[The problem]: Reproduce the Snow Mountain Course article below word for word, in full.

[Passage given]:
What's buzzing:

Course Source: Paiute Golf Resort's Snow Mountain Course; Furnace Creek

The SportsXchange

IN THE PUBLIC EYE: Las Vegas Paiute Golf Resort, Snow Mountain Course.

THE LAYOUT: The Pete Dye-designed Snow Mountain Course was opened in 1995 as the first of three tracks at the sprawling Paiute complex 25 miles northwest of the Las Vegas Strip.

The Paiute Tribe owns and operates the resort, recognized as the first master-planned, multi-course facility built on Native American land. Time permitting, you also might want to try the Sun Mountain and Wolf courses.

What is unmistakable upon arriving at the complex is that it is a local favorite. The staff knows many of the golfers by first name, and the driving range is chock full of regulars swinging away while sharing stories.

Each of the three courses has its own distinct flavor, and Snow Mountain is generally considered the most playable for all levels of golfers. However, it also offers four sets of tee boxes that can stretch the experience out to a long as 7,146 yards from the tips with a 73.0 rating and 126 slope.

[Available data]:
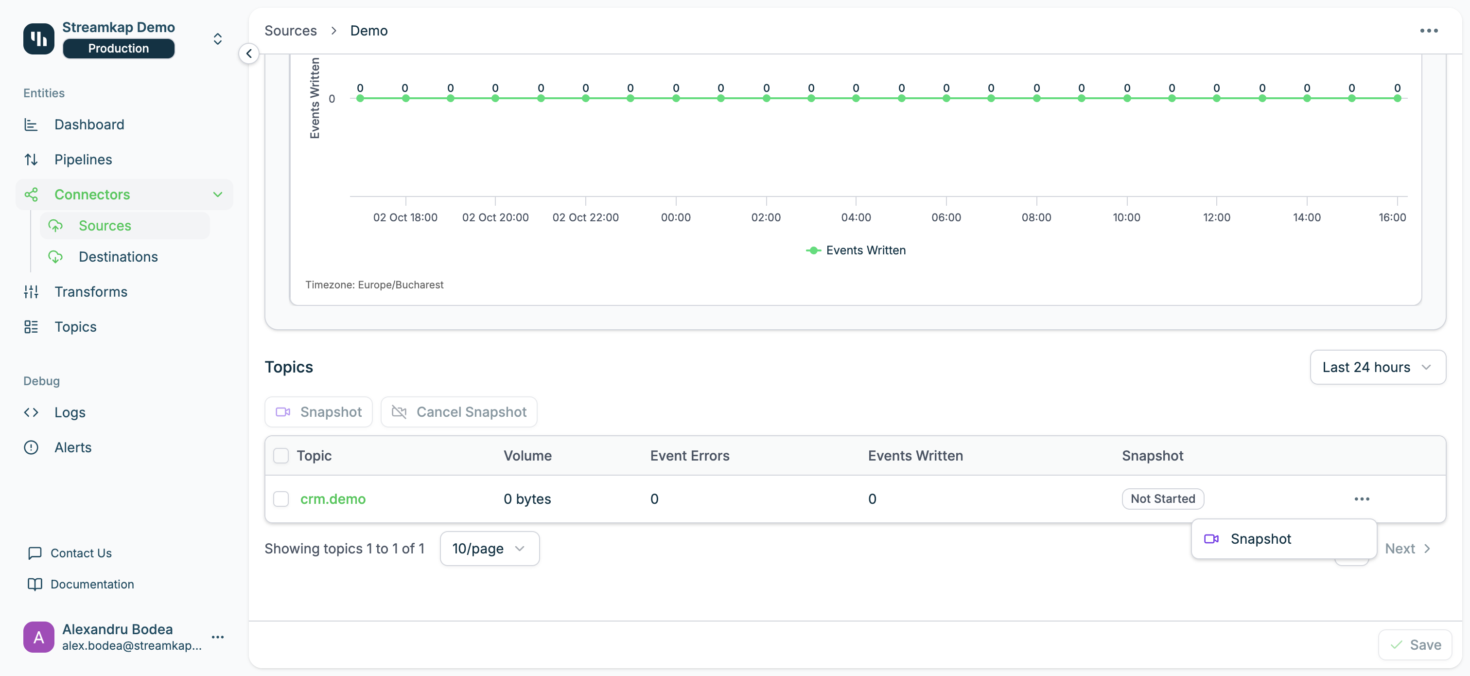Image resolution: width=1470 pixels, height=676 pixels.
Task: Toggle Events Written legend series
Action: 855,250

[The solution]:
What's buzzing:

Course Source: Paiute Golf Resort's Snow Mountain Course; Furnace Creek

The SportsXchange

IN THE PUBLIC EYE: Las Vegas Paiute Golf Resort, Snow Mountain Course.

THE LAYOUT: The Pete Dye-designed Snow Mountain Course was opened in 1995 as the first of three tracks at the sprawling Paiute complex 25 miles northwest of the Las Vegas Strip.

The Paiute Tribe owns and operates the resort, recognized as the first master-planned, multi-course facility built on Native American land. Time permitting, you also might want to try the Sun Mountain and Wolf courses.

What is unmistakable upon arriving at the complex is that it is a local favorite. The staff knows many of the golfers by first name, and the driving range is chock full of regulars swinging away while sharing stories.

Each of the three courses has its own distinct flavor, and Snow Mountain is generally considered the most playable for all levels of golfers. However, it also offers four sets of tee boxes that can stretch the experience out to a long as 7,146 yards from the tips with a 73.0 rating and 126 slope.